Sadly, the blog has been neglected lately due to the all encompassing final few months of my degree, but now that it’s all over and handed in, I thought I should share my final project! We were tasked with designing a sawmill for the small coastal village of Glenarm, on the Antrim coast. On closer inspection of the forest, I found out that like a lot of woodlands in the UK, its larch trees have been diagnosed with the P.Ramorum disease. A huge amount of the forest will have to be cut down, and so my building became about the larch cull.
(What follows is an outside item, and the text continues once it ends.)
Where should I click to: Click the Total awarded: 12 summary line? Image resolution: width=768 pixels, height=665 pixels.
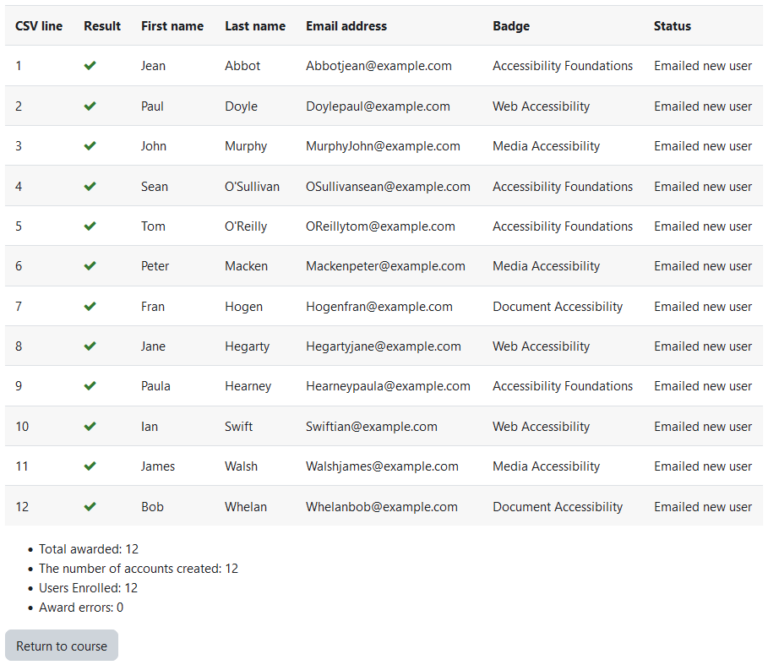[89, 549]

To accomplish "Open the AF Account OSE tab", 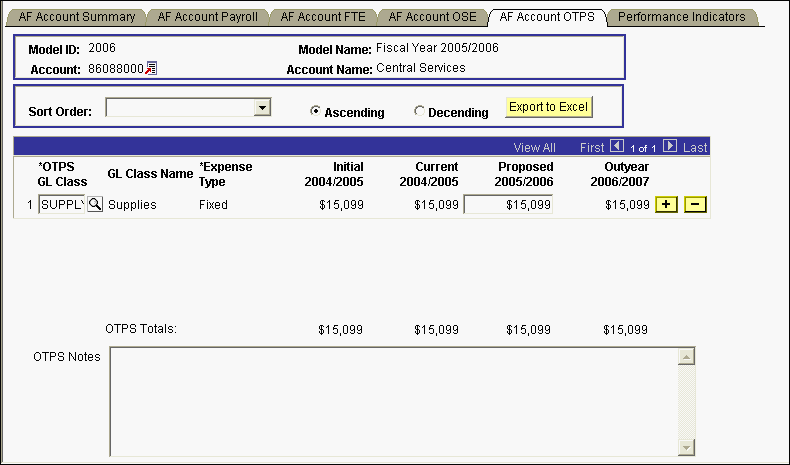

I sought to create a very simple, temporary structure for the sawmill, which would quickly and efficiently deal with the diseased trees. Following the felling of the trees, the mill can be removed, as the forest is not large enough for commercial forestry, leaving only its limestone plinth it sat upon.
The limestone slabs, acid etched with a dendrite motif, will remain as a reminder of the cull, and become an important new place for the people of Glenarm to enjoy the forest. My project was heavily influenced by two books by Robert MacFarlane, “The Old ways”, and “Holloway”, which were recommended by bldg blog, and have become some of my all time favourite books. They helped me begin to appreciate what landscape means to people, and how it shapes our identity, and what it would mean for this forest to become so altered. This helped me try and understand what would be a sympathetic approach to the brief.